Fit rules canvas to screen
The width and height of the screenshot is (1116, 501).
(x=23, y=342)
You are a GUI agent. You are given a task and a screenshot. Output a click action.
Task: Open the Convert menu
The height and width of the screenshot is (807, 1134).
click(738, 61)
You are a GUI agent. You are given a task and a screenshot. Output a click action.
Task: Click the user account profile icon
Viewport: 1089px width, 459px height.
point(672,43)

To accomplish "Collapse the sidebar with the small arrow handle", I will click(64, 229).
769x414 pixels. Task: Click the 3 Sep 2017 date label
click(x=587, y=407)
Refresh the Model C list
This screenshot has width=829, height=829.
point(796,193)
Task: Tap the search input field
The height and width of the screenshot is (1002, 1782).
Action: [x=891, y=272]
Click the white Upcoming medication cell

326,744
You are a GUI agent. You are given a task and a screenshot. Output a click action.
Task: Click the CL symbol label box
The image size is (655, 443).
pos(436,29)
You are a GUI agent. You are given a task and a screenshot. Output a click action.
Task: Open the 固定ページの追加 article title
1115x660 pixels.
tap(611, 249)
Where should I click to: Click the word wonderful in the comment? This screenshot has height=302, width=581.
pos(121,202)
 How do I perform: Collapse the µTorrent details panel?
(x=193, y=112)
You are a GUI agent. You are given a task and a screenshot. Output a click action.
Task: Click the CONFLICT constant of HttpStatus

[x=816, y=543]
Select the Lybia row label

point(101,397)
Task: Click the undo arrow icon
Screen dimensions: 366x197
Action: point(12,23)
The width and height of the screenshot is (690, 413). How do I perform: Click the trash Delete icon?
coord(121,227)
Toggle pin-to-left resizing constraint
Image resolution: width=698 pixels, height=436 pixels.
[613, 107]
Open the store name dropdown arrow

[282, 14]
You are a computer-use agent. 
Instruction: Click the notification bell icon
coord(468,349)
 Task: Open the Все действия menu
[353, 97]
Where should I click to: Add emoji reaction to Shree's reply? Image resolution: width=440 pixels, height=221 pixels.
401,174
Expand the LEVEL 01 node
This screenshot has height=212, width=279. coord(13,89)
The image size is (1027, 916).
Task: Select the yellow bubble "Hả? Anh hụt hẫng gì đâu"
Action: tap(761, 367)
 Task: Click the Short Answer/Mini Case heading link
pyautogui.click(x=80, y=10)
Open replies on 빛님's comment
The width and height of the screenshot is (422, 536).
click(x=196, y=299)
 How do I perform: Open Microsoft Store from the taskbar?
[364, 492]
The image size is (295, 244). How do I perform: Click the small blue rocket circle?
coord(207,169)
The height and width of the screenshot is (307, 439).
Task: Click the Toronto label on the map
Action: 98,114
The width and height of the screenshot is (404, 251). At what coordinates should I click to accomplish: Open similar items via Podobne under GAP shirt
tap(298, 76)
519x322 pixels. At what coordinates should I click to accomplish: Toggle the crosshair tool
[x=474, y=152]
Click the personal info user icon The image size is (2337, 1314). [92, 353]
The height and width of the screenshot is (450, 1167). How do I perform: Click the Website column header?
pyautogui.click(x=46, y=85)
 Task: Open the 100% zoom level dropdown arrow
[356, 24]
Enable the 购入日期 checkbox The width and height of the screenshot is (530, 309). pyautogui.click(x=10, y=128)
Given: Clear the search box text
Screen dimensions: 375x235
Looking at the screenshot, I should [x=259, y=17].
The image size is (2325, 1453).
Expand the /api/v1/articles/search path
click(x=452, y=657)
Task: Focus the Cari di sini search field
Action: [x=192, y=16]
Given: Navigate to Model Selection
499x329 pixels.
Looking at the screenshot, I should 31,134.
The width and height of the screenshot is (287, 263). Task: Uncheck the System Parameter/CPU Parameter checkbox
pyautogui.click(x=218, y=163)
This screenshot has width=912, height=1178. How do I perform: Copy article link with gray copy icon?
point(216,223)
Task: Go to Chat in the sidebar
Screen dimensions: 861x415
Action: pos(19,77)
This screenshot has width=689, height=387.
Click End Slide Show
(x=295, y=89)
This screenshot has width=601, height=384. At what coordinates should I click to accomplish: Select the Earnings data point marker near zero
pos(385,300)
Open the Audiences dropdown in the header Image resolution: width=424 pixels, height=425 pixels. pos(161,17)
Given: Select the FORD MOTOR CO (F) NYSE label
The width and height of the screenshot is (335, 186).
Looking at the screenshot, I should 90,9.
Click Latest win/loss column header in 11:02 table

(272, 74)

* **WRITTEN TASK**
List every line of the data above that contains the word "icon".

* **COMPLETE OUTPUT**
Task: Click the user account profile icon
Task: Click the undo arrow icon
The width and height of the screenshot is (690, 413). How do I perform: Click the trash Delete icon?
Instruction: Click the notification bell icon
Click the personal info user icon The image size is (2337, 1314). [92, 353]
This screenshot has width=912, height=1178. How do I perform: Copy article link with gray copy icon?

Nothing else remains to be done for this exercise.